EXERCISE REQUIREMENTS
All pictures are to be dropped, and the remaining data set down exactly.

══════════════════════════════

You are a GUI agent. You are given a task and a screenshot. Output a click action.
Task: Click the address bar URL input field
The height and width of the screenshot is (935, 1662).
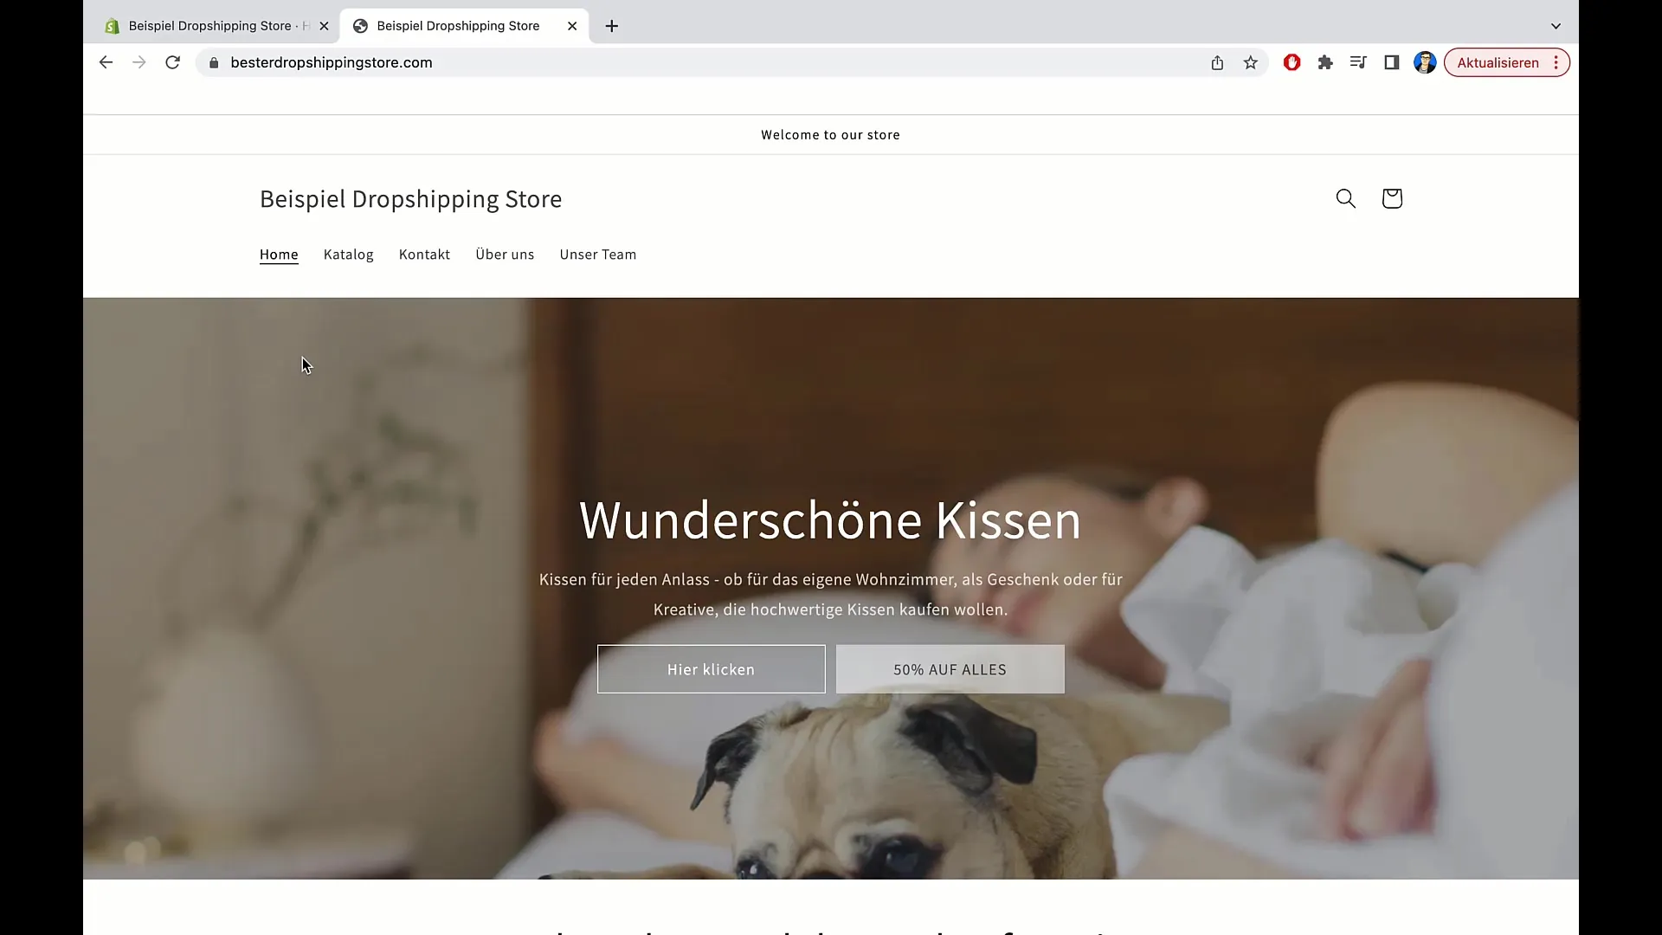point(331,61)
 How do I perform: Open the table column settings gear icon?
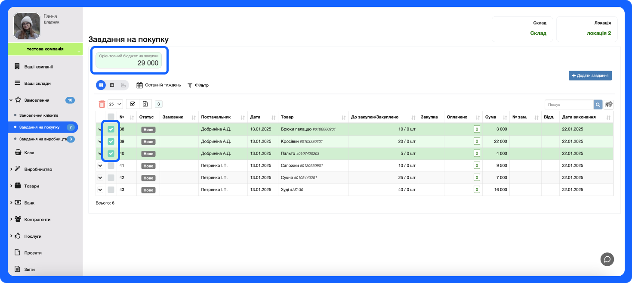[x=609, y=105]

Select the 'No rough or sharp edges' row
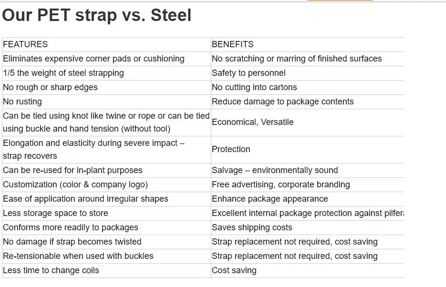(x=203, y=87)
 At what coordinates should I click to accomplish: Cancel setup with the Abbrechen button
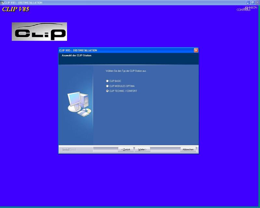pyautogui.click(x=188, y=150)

══════════════════════════════

OUTPUT FOR THIS TASK
You are a GUI agent. You are given a task and a screenshot. Output a click action.
Task: Click the address bar URL input field
The height and width of the screenshot is (935, 1662).
point(331,61)
 How do I perform: Open the table column settings gear icon?
[x=609, y=105]

Select the 'No rough or sharp edges' row
(x=203, y=87)
 At what coordinates should I click to accomplish: Cancel setup with the Abbrechen button
pyautogui.click(x=188, y=150)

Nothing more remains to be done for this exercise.